His belief in me was obvious as I was to be allowed to see and study these statues absolutely alone, no escort required. I even had to lock the room after I had completed my viewing. I think I can safely say I had gained his trust.

The statues I concentrated upon were three seated figures similar to the ones on display in the always open Room 13.

Their size and composition were in the same style, being a mix of an influence of Egyptian blended with Hittite features. All three had been decapitated, as are all but one in Room 13.

Charles Newton who was instrumental in bringing the Apollo Temple’s presence to the wider world

It is important to remember that these statues were never to be likenesses of their sitters; they were a dedication to the god Apollo, not an ostentatious depiction of personal vanity.

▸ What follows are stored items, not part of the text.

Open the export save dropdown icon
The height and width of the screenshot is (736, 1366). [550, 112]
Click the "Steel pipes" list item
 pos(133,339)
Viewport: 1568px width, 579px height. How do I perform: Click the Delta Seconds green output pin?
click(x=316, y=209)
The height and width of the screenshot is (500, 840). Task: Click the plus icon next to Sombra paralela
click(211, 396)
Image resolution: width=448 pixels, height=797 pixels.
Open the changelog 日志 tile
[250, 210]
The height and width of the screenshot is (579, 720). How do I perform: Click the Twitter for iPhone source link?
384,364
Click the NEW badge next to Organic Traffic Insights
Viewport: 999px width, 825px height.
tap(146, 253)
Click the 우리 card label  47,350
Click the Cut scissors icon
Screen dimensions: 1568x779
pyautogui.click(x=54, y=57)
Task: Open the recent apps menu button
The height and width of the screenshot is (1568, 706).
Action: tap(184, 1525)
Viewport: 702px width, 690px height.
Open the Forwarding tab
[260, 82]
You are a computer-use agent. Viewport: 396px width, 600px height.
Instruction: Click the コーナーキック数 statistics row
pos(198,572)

I shall explain the complex modes of thought of the pagan’s belief systems at a later date; suffice to say they were completely differing from the three monotheistic religious beliefs presently held today.

Warm farewell and cold winds

I don’t know how long I was in Room 78, but it must have been some considerable time. Eventually I returned to the Information Desk, via Room 13 to say “hello” to my stone friends from Didim, before the ever suffering Delia arrived to lead me through the labyrinth once more.

Dr Jenkins and I continued our talk for another half an hour; what a polite, amiable and knowledgeable man he is.

I promised to keep him informed of any developments concerning the Temple and its environs, before I donned my overcoat, warmly shook hands with him and ventured back into cold winds of the 21st century.

An absolutely monumental day of the highest success.